Work instructions: Please repeat the records word for word, from the line that contains "Where should I" through the end of the records, leaving out the pictures.

Source records:
>>>

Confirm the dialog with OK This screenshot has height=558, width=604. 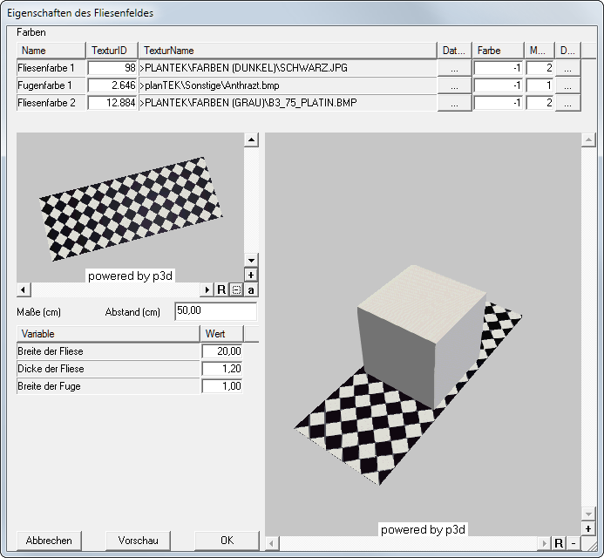[227, 541]
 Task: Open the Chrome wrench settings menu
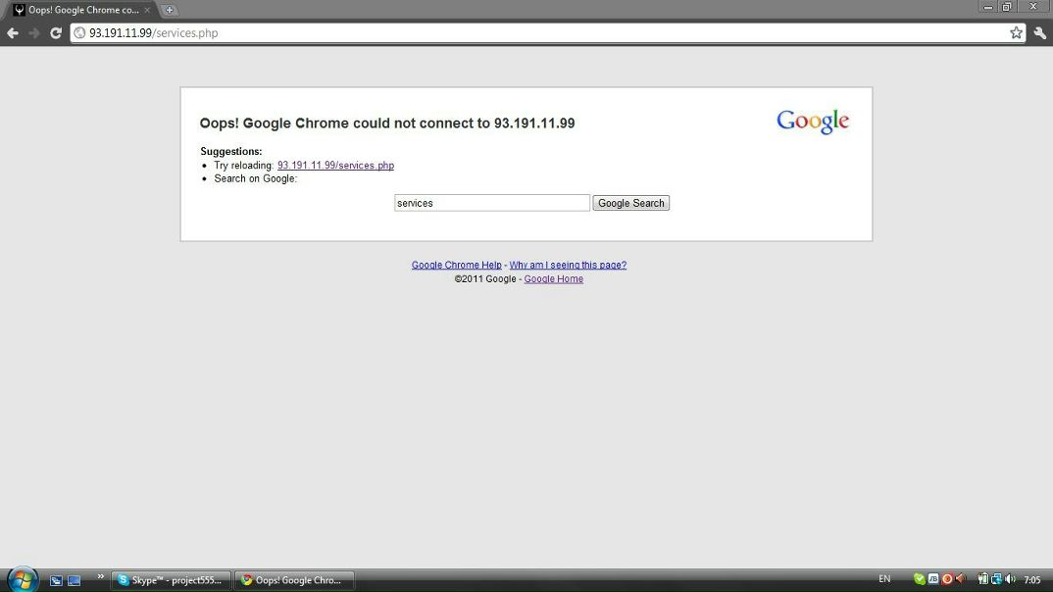click(1039, 33)
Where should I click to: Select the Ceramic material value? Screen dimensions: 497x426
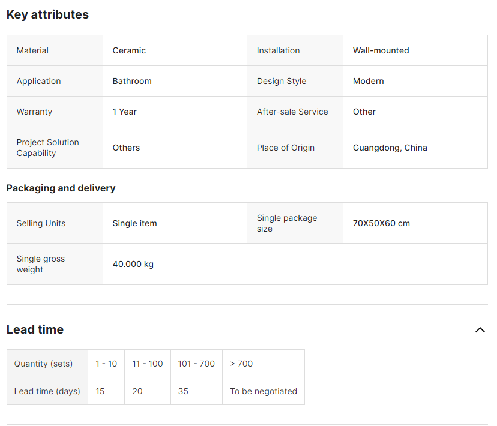pos(129,50)
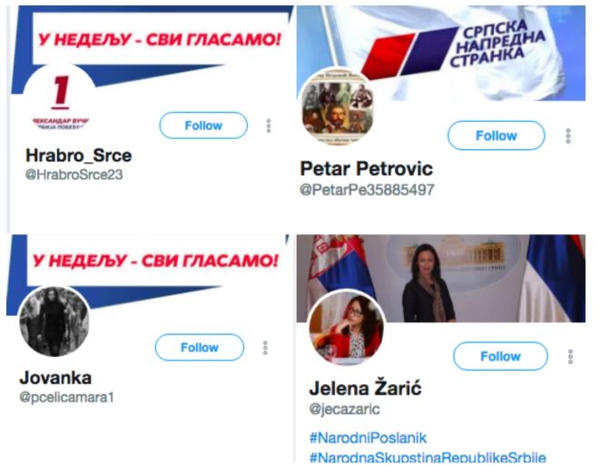
Task: Open the #NarodniPoslanik hashtag
Action: click(368, 437)
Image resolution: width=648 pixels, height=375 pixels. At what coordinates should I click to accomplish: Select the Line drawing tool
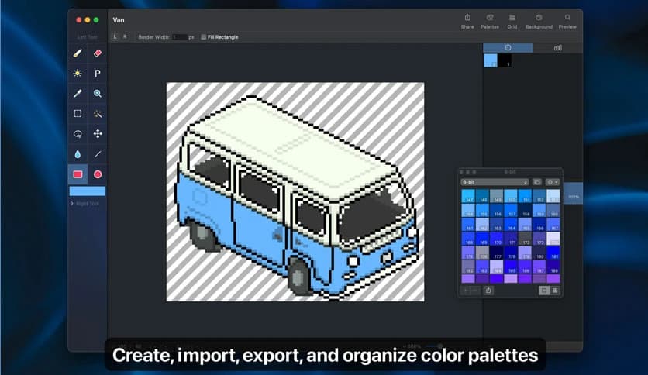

<<<

Task solution:
Where should I click to: Select the Ceramic material value? Screen dimensions: 497x426
pos(129,50)
Task: Open the #NarodniPoslanik hashtag
Action: click(368, 437)
Image resolution: width=648 pixels, height=375 pixels. At what coordinates should I click to accomplish: Select the Line drawing tool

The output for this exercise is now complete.